The answer must consist of every line in the data below that holds the word "agent".

(Data in this exercise)

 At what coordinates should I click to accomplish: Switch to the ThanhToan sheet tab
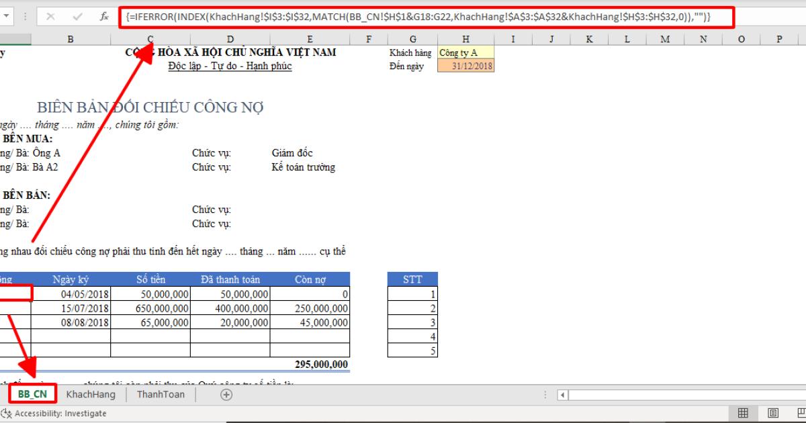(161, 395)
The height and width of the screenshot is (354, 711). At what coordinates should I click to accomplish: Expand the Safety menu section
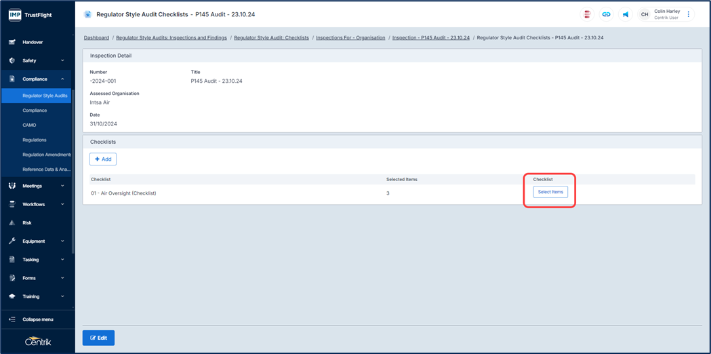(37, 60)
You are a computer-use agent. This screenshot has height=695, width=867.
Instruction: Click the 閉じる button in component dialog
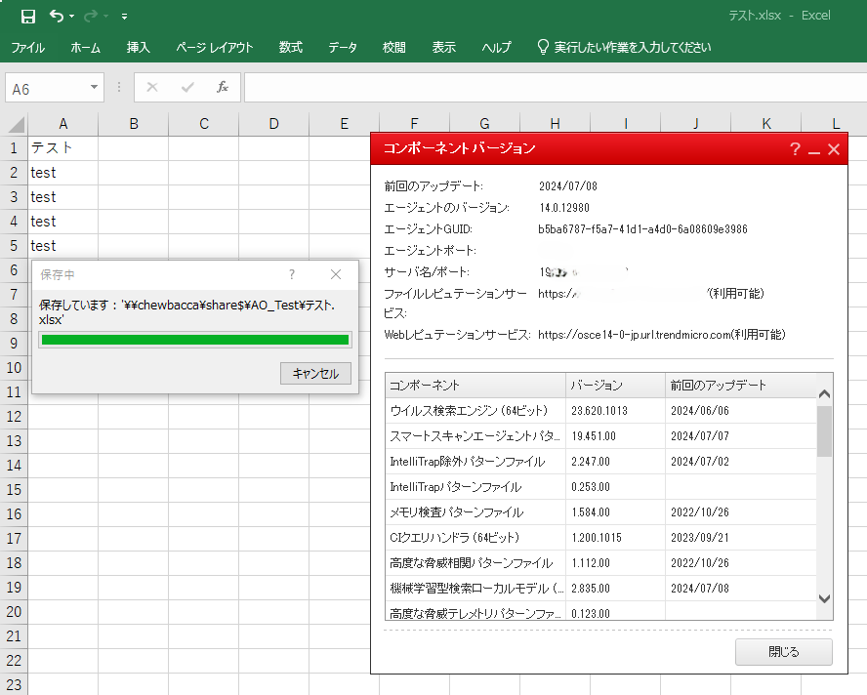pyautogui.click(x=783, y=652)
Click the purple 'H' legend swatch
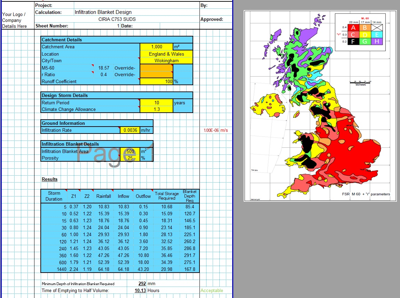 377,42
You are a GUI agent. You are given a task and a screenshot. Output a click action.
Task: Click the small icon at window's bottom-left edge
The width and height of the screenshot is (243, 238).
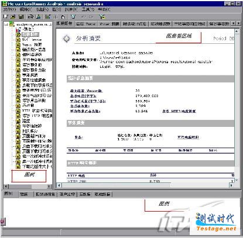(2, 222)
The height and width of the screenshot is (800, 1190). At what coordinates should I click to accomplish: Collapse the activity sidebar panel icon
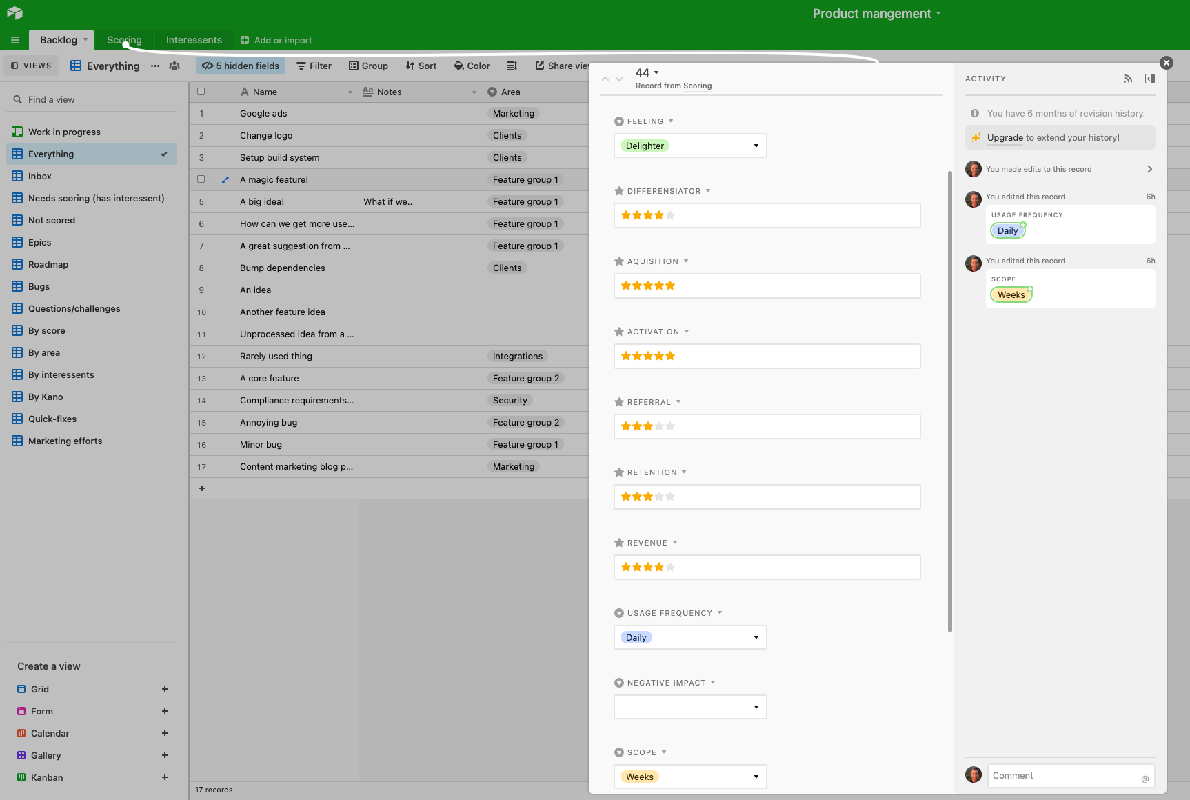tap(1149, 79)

(End Data in this exercise)

→ **Task answer**
You are a computer-use agent. This screenshot has height=695, width=867.
You are a GUI agent. You are given a task and a screenshot. Output a click action.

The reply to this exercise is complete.